Æon Flux. While skimming YouTube for tracks by Nightwish tracks, I found one used as backing for a tribute compilation for the animated series Æon Flux. This was a jolt to the memory; in the early 1990s, Channel 4 ran a series called Liquid Television co-produced with MTV. It featured a rather strange science fiction animation about an ultra-competent and acrobatic female spy, Æon Flux, with a fetishy costume and bizarre hairstyle, who in each episode was trying to thwart the plans of any enemy state (sometimes by infiltration, sometimes by direct attack with massive carnage). But every episode ended with her death, and the details were inconsistent; in some episodes, the enemy leader (now revealed to be called Trevor Goodchild) was her nemesis; in others her lover. In the first showing, there was no intelligible dialogue.

I recall a deal of discussion in the local SF club. It was claimed, for instance, that the repeated deaths and reincarnations meant the various Æon Fluxes were clones; or that the non-continuty and lack of dialogue were because the series had been hurriedly adapted from an anime series. Now Æon Flux is throughly documented, and all turns out to be intentional; the Korean-American animator Peter Chung "has said that this plot ambiguity and disregard for continuity are meant as a satire of mainstream action films, and his stories often emphasize the futility of violence and the ambiguity of personal morality". Whatever the reason, I find the series weirdly compelling; it has bizarre little touches that give depth to the dystopian world it's set in - details of characterisation and props that aren't directly pertinent to moving the plot forward 1. According to Wikipedia, the visual style was deeply influenced by the figurative paintings and drawings of Egon Schiele.

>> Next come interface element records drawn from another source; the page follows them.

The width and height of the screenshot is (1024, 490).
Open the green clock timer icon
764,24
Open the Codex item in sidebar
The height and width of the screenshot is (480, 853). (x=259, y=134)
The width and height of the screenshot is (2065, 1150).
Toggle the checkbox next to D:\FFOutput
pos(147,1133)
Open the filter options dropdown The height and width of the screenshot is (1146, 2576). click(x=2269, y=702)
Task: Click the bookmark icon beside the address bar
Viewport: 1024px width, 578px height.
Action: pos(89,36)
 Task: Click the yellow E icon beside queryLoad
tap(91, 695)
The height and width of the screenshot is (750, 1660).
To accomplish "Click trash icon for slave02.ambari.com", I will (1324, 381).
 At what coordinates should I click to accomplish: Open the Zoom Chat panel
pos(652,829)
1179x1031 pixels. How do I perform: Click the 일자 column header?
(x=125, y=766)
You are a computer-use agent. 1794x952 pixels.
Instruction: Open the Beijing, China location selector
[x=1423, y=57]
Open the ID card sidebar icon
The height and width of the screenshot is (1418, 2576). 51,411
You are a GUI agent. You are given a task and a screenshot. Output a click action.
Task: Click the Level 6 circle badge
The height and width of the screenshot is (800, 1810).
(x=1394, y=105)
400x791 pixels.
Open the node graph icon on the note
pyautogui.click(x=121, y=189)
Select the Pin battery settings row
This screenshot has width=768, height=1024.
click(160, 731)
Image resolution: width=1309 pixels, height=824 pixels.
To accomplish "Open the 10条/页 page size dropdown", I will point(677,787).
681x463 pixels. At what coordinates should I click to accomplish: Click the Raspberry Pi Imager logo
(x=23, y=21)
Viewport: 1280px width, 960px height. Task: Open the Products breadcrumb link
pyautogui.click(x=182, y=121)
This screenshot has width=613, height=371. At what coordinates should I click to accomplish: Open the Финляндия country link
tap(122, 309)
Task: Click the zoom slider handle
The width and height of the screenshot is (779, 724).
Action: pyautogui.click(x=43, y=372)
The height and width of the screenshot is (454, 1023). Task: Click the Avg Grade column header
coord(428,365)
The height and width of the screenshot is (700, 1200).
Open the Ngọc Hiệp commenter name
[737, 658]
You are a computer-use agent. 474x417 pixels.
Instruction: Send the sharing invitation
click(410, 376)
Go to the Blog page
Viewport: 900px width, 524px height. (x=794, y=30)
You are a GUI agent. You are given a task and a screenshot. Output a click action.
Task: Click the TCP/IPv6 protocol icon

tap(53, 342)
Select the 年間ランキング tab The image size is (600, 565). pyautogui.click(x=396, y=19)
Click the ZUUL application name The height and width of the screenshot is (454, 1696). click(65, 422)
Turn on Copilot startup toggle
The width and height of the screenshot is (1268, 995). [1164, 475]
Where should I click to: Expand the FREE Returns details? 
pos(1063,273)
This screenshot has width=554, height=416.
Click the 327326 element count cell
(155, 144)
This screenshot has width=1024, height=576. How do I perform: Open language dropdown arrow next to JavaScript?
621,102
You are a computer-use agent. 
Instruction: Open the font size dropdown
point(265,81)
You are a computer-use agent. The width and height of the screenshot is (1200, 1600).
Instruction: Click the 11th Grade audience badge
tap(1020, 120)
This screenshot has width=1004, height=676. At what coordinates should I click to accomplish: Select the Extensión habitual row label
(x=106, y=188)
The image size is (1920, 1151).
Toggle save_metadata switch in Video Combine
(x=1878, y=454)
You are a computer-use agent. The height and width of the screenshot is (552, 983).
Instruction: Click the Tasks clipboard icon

See Spike.com for the pilot episode, among others. There was a 2005 film based on the series. I missed it and don't intend to bother finding it; by all accounts it shoehorns the strangeness of the animation into a standard SF action movie with a linear plot.

1. "Gratuitous" details in fact; according Samuel R Delany a necessary component to successful literary characterization via three kinds of actions: gratuitous, purposeful and habitual. Animations tend to restrict themselves to the purposeful and habitual.